One critical change occurred in 1913. Congress approved a constitutional amendment changing how the nation selects its United States Senators. Originally the Founders intended that state legislatures select this body which would represent each state equally. This helped to create an implied, but important balance between the federal government, the states, and the people. Balancing out these great institutions meant that the liberty of individuals always remained protected. Americans did not have to trust in self-restraint of any one because the other two had the ability to pull a rogue element back into line. Alexander Hamilton in Federalist 28 assured Americans that the Constitution as presented in 1788 would allow “State governments will, in all possible contingencies, afford complete security against invasions of the public liberty by the national authority.”[1]

Ending state selection of United States Senators led to an expansion of federal power at the expense of the states.
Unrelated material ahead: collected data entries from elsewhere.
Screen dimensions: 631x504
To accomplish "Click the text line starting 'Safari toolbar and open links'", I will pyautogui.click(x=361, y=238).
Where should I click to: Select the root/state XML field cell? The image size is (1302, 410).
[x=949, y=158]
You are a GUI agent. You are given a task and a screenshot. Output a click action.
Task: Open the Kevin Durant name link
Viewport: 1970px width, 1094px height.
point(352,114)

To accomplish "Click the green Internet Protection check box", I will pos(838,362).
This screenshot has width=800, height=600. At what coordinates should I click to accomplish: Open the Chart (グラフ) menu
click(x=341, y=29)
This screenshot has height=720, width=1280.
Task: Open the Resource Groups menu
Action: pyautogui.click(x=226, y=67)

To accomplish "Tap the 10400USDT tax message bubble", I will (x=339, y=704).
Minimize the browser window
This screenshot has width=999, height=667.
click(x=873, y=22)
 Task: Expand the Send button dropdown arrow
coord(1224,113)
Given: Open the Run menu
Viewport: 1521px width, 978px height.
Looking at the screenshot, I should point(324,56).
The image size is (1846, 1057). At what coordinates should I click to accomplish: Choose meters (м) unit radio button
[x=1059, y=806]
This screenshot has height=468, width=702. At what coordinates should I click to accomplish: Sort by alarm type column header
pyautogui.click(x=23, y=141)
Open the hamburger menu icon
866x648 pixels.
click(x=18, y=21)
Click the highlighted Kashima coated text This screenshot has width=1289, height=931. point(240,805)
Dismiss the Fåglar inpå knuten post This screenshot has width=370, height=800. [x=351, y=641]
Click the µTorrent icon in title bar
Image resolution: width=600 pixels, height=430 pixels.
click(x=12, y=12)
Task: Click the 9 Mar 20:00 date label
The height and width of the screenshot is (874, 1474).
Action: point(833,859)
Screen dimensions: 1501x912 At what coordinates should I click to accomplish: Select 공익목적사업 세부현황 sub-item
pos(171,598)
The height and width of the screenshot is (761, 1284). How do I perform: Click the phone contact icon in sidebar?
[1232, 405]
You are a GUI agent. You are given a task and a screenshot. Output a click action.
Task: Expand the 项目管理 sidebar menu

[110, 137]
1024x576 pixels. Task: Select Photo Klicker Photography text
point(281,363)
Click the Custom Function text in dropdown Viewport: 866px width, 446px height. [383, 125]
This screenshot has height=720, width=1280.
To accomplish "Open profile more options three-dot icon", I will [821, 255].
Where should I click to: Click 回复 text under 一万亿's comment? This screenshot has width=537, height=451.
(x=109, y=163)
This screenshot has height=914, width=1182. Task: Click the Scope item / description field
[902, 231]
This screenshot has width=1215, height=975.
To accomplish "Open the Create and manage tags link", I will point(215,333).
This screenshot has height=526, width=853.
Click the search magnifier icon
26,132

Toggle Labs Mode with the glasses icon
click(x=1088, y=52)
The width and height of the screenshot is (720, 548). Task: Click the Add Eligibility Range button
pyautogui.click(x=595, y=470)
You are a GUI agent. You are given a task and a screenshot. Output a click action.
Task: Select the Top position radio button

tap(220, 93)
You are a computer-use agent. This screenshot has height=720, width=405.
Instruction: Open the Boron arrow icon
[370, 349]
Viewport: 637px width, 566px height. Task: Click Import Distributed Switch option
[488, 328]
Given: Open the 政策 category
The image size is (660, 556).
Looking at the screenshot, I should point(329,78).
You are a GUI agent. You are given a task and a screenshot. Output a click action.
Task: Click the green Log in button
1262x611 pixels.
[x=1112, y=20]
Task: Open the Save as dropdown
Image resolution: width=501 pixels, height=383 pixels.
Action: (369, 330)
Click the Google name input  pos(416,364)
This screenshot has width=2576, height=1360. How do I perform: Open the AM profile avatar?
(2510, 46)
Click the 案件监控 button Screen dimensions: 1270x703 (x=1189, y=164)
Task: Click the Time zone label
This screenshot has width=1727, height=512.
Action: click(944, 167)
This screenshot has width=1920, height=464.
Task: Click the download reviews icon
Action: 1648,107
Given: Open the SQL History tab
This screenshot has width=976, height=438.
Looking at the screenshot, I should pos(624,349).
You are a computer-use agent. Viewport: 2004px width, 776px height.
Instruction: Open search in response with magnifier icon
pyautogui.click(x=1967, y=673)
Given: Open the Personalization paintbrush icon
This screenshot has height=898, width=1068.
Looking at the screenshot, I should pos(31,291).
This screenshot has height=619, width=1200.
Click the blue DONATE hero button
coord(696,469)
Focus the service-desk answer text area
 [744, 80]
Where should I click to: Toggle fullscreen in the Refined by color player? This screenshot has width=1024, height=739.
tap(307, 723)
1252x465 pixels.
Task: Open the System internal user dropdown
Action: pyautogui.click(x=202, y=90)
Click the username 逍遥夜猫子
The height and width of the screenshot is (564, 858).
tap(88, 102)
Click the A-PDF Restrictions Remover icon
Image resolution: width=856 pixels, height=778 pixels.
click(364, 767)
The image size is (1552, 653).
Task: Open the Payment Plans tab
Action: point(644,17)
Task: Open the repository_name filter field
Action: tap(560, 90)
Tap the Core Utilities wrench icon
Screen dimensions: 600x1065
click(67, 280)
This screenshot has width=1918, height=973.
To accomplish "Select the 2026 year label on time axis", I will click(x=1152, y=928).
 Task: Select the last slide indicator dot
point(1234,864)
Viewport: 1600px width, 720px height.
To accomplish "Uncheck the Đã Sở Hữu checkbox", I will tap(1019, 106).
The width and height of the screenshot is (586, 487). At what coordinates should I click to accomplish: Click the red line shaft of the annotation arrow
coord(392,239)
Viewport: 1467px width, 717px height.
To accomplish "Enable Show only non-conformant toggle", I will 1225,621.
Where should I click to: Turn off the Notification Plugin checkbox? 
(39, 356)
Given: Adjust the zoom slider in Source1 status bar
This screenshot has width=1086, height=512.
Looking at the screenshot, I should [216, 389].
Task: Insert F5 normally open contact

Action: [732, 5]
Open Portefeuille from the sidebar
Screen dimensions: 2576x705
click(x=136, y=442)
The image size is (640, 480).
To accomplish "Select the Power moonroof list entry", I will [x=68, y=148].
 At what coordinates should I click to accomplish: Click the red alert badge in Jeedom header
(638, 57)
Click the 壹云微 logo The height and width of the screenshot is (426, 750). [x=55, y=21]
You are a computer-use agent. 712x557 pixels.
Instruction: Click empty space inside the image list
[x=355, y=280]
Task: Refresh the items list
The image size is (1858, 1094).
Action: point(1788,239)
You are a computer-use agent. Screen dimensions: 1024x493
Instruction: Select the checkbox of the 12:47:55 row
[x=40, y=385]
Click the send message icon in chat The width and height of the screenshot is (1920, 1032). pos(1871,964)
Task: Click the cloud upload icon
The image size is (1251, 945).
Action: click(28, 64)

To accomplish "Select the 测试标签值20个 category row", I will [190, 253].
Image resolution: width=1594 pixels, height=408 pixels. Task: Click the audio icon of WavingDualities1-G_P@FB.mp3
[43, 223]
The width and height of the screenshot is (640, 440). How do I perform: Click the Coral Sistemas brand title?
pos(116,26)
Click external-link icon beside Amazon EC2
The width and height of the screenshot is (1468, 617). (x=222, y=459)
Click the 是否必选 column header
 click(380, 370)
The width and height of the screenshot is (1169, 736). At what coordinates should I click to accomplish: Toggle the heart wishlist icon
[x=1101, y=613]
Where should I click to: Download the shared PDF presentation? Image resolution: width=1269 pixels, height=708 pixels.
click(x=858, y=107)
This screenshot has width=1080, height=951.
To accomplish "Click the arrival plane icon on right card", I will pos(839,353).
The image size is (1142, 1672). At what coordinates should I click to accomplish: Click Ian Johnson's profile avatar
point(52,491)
In the nearly hundred years since this amendment passed, Congress has strongly asserted its will over state governments and legislatures on any issue they choose. The Tenth Amendment, last of the Bill of Rights, specifically tries to protect states from federal power, stating that “The powers not delegated to the United States by the Constitution, nor prohibited by it to the States, are reserved to the States respectively, or to the people.”[2] To get around this explicit restriction Congress threatens to revoke funds for highways or other projects if states do not comply with demands to raise drinking ages, require seat belt use, or pass some other law deemed necessary.

Unfunded Mandates: The Scourge of State Governments

Worst of all, states have to deal with unfunded mandates. Ask any state elected or appointed official what their worst headache is and they will answer “unfunded mandates.” Congress in almost every session passes some sort of requirement onto the states. Often these deal with education or some other social issue. Usually a congressman somewhere has a pet idea, wheels and deals to get friends to support it, they all look good for a brief instant, and the state gets stuck with some foolish bureaucratic requirement, but no funds to pay for it. States get forced to do certain things, but receive no money to pay for it. Most states in financial crisis now are reeling under the weight of these mandates. At the end of the day, taxpayers have to come up with the money or face reduced services.

Popular election of senators removed state governmental voices from the operation of the federal government. While on the surface this looks like an expansion of democracy, it only placed more authority into the hands of the branch of government most dangerous to liberty.


  • [1] Federalist 28.
  • [2] United States Constitution.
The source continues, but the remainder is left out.